Pemerintah harus membuat kebijakan yang lebih menyentuh kepentingan petani. Selama ini posisi petani kakao di hadapan pelaku bisnis lain lemah. Petani kakao mesti dilepaskan dari jeratan tengkulak dan panjangnya rantai jual beli kakao. Sebagian anggaran pemerintah atau pendapatan BK kakao dapat dialokasikan. Pemberdayaan kelompok tani mutlak dilakukan oleh lembaga atau koperasi yang membela kepentingan petani kakao. Dengan sinergi kebijakan ini, bangkitnya industri hilir kakao dan cokelat nasional akan meningkatkan kesejahteraan petani. 8. Akses Permodalan (Perbankan) Rendah
Akses petani terhadap sumber-sumber modal yang resmi masih sangat terbatas, tetapi lebih mudah mendapatkan modal dari para pelepas uang dengan bunga tinggi. Jika lahan usaha tani dijadikan agunan untuk mendapatkan kredit modal dari perbankan, makahampir dipastikan sebagian besar petani tidak akan mendapatkan modal yang bersumber dari lembaga keuangan resmi. Oleh karena itu dewasa ini modal menjadi faktor penghambat usaha tani di Indonesia. Berbagai langkah sebetulnya dapat dilakukan oleh pemerintah, seperti meningkatkan anggaran untuk sektor pertanian. Memperbesar permodalan lembaga keuangan mikro untuk menyalurkan kredit bagi para petani. Selain penyaluran kredit perbankan harus menjadi prioritas kepada para petani serta memberikan kemudahan akses, memangkas birokrasi yang tidak diperlukan, suku bunga, persyaratan serta agunan yang tidak memberatkan kepada para petani kita.

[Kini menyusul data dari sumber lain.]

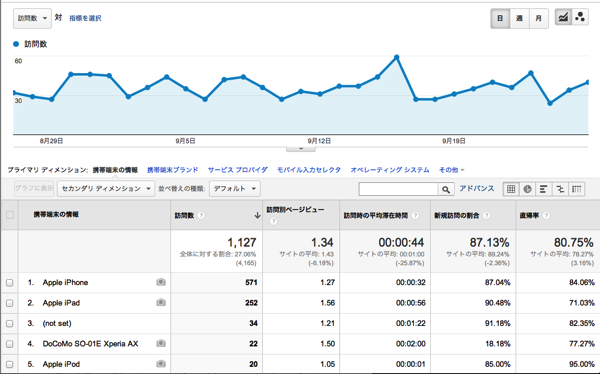Toggle the select-all header checkbox
Image resolution: width=600 pixels, height=374 pixels.
[x=10, y=215]
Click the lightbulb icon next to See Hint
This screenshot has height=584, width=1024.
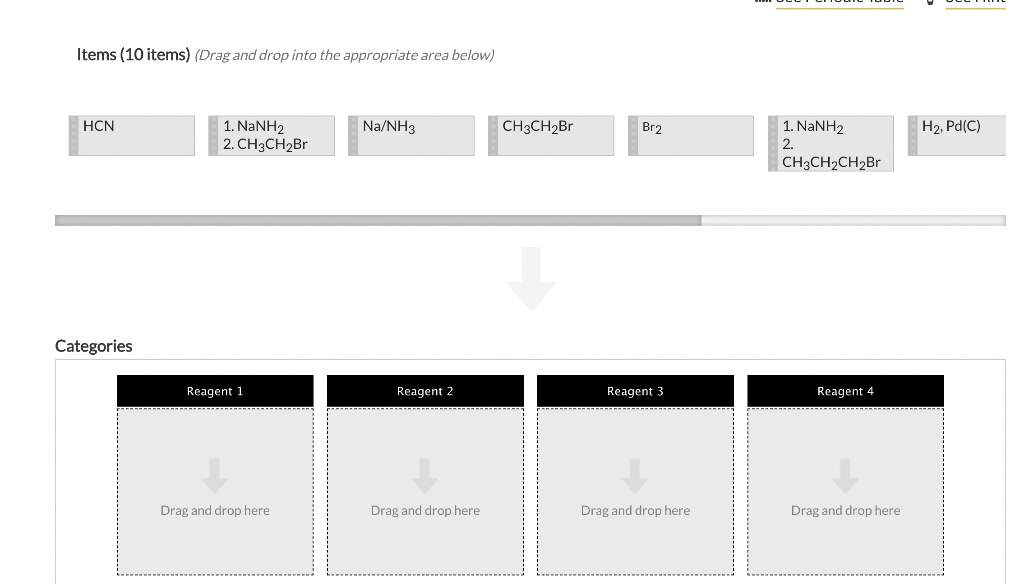click(x=928, y=3)
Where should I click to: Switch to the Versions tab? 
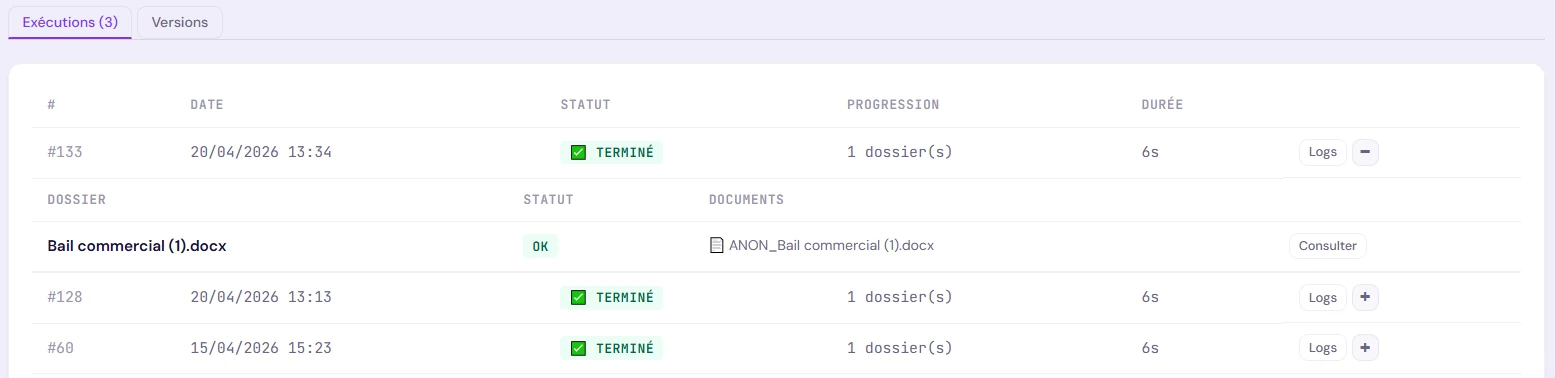[x=180, y=22]
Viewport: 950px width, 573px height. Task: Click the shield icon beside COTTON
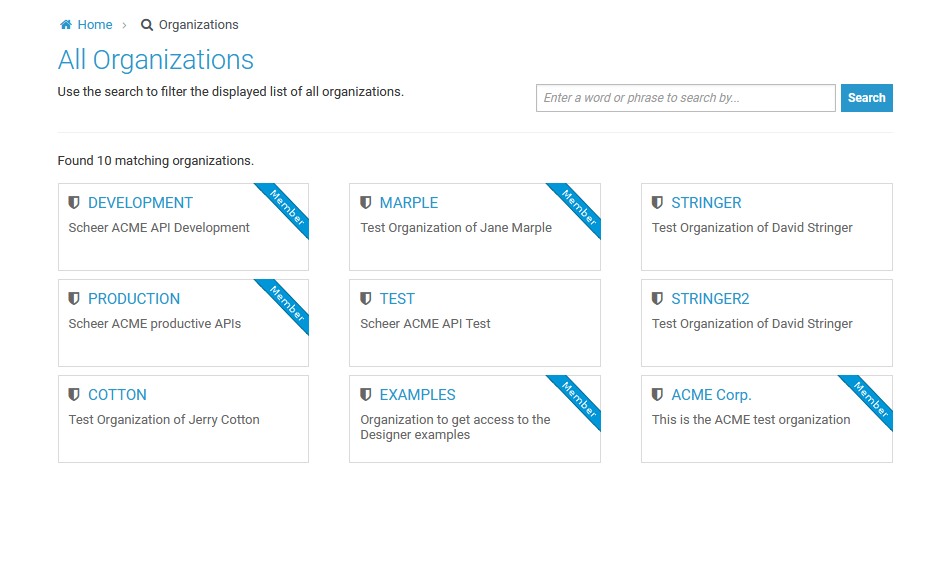pyautogui.click(x=74, y=395)
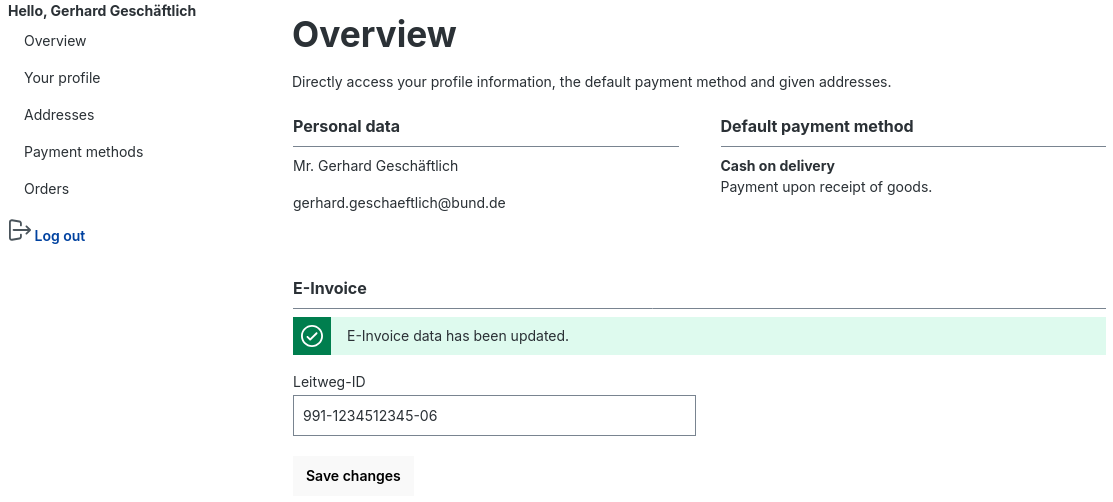This screenshot has height=502, width=1113.
Task: Click the E-Invoice section heading
Action: (330, 289)
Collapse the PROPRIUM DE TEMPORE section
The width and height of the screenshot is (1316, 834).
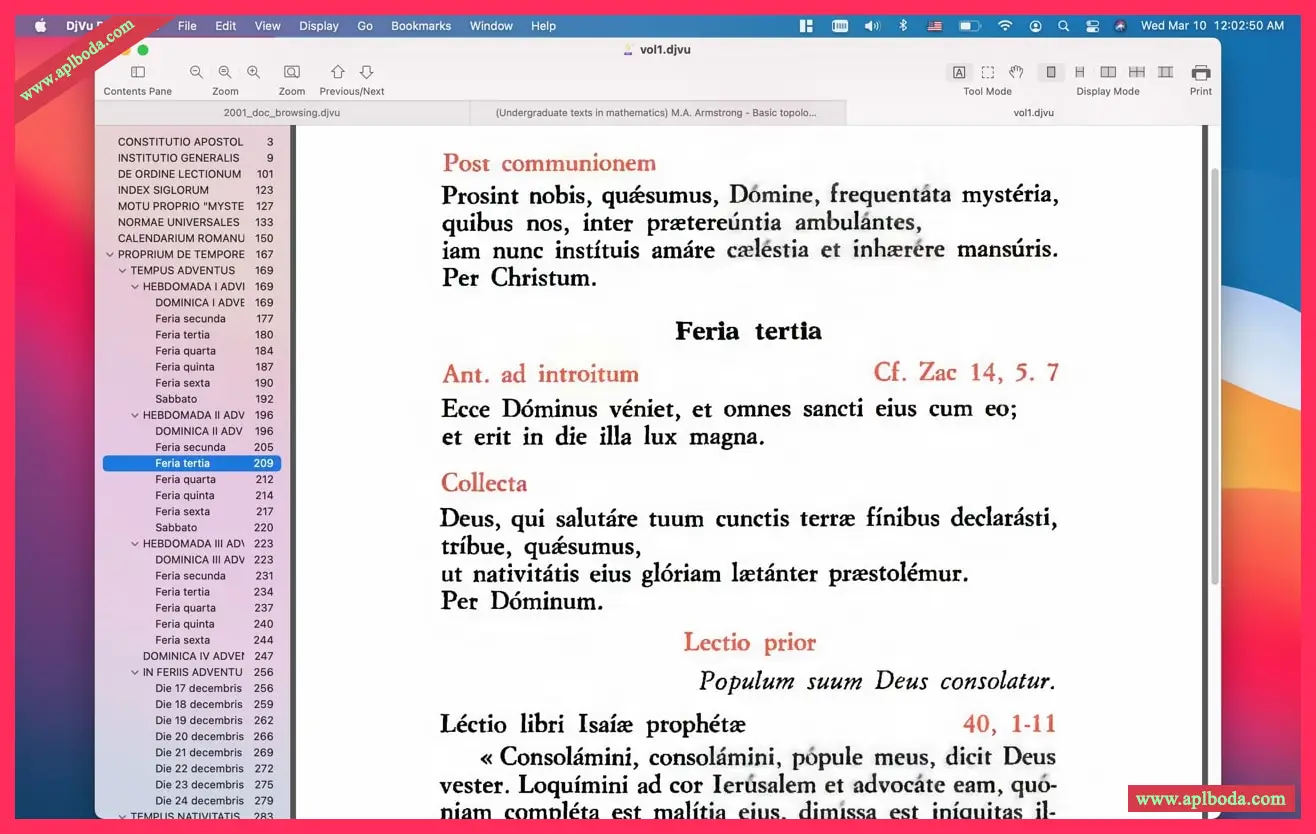tap(110, 254)
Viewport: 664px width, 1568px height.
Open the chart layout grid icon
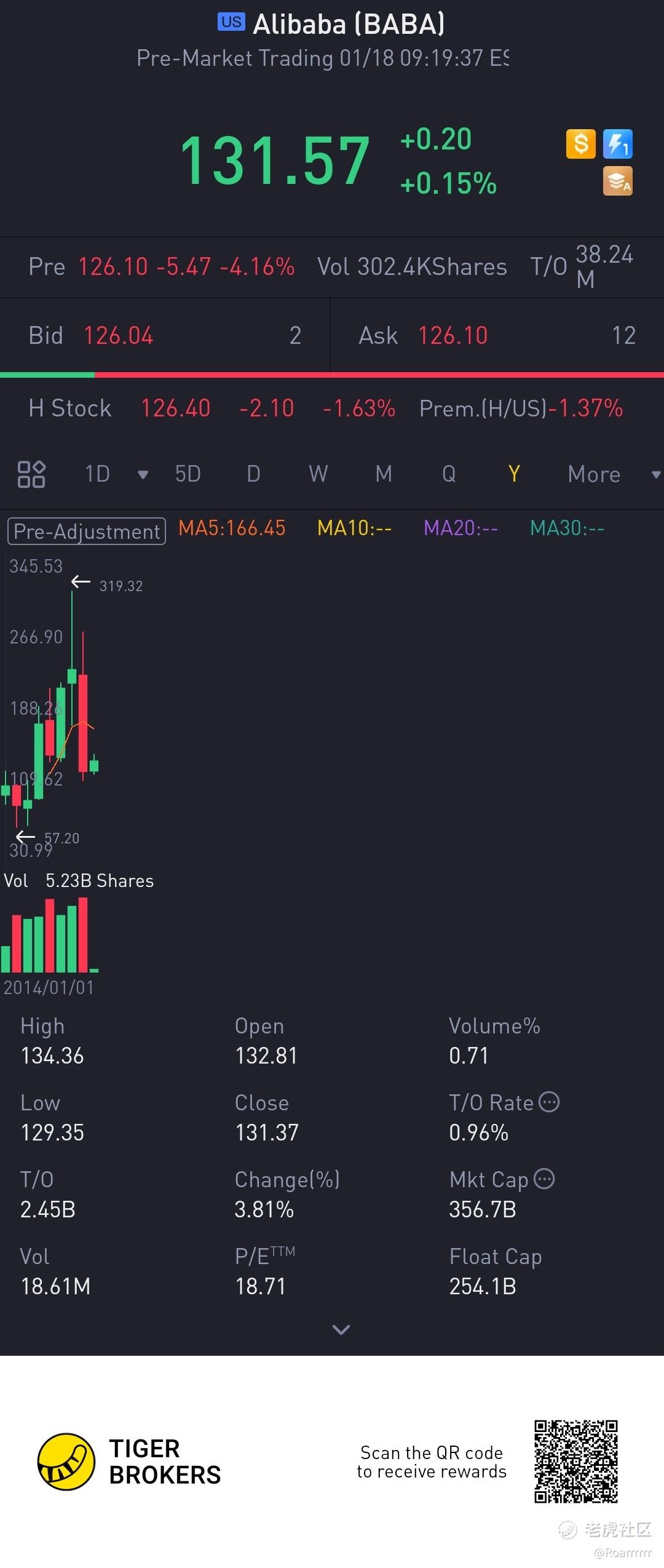(x=31, y=474)
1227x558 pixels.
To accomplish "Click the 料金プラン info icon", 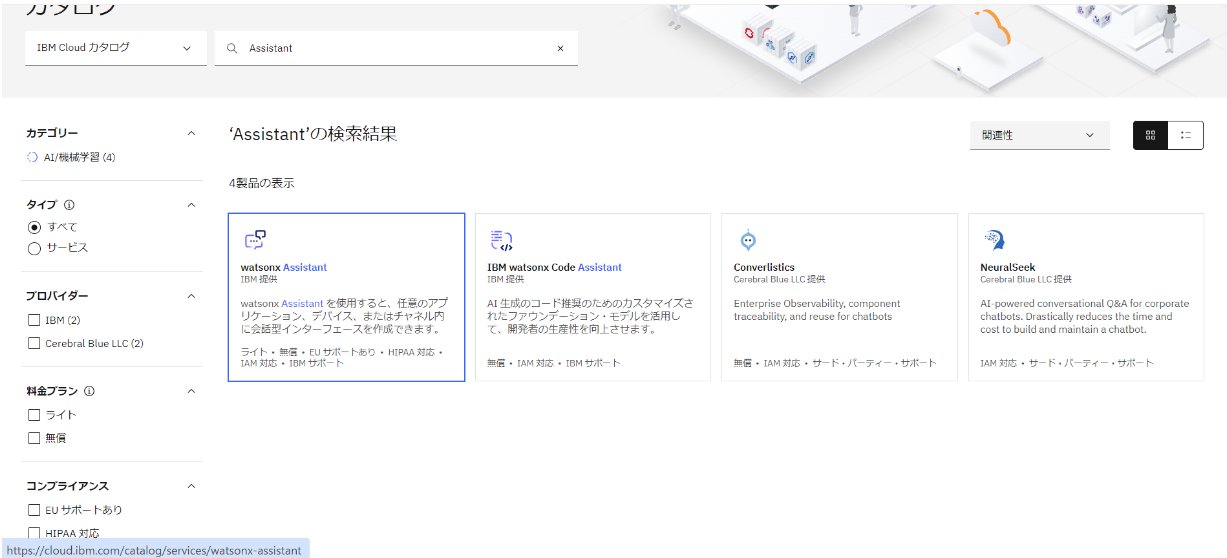I will click(x=89, y=391).
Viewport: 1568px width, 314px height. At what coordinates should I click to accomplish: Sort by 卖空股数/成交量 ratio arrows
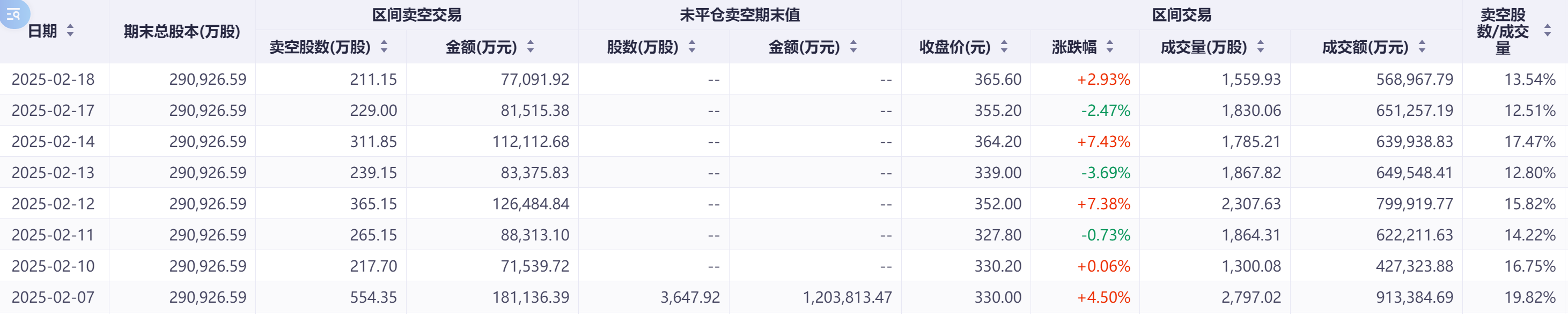pyautogui.click(x=1548, y=31)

9. Industri Pengolahan Minim

Sebagai negara yang masuk kategori produsen biji kakao terbesar di dunia, sudah selayaknya Indonesia memiliki industri pengolahan biji kakao mempuni.Namun, berdasarkan data Asosiasi Kakao Indonesia (Askindo) industri pengolahannya hingga saat ini, dari 16 industri yang terdaftar tersisa 10 industri. Permasalahan ini menurut ketua Askinda disebabkan karena kekurangan stok bahan baku. Masalah lain pada industri pengolahan adalah minimnya kemampuan SDM dan teknologi. Selama ini mindset pemerintah adalah bagaimana memperoleh barang baik barang baku dan teknologi yang murah. Alternatif yang dapat dilakukan yaitu dengan memberi kesempatan kepada industry dalam negeri untuk berkembang walaupun dari sisi biaya lebih tinggi daripada jika membeli dari luar. kebijakan yang dikeluarkan pemerintah dalam rangka hilirisasi industri untuk meningkatkan nilai tambah dalam negeri akan sangat efektif dalam pengembangan industri kakao di Indonesia. 10. Riset Tentang Kakao Terbatas Nyawa dari teknologi dalam industri ini adalah riset. Riset harus diarahkan pada peluang strategis sumber daya alam di Indonesia, misalnya tentang industri coklat yang proses pengolahannya masih di Italia dan Brazil. Penghargaan kepada riset juga harus besar. Kita perlu meniru Jepang dalam hal penghargaan terhadap riset. Dana riset di sana sangat besar. Dan bisa dilihat, dari sisi industri mereka sangat sukses walaupun dari sisi sumber daya minimal. 11. Penerapan SNI Belum Ideal Pengetahuan masyarakat Indonesia tentang Standardisasi Nasional Indonesia(SNI) masih rendah, karena itu perlu sosialisasi berkelanjutan baik termasuk memanfaatkan jejaring internet. Harus diakui sebagian masyarakat Indonesia belum paham apa itu SNI, karena itu sosialisasi kepada semua stakeholder perlu dilakukan secara terus menerus dan melibatkan berbagai pihak, termasuk perguruan tinggi.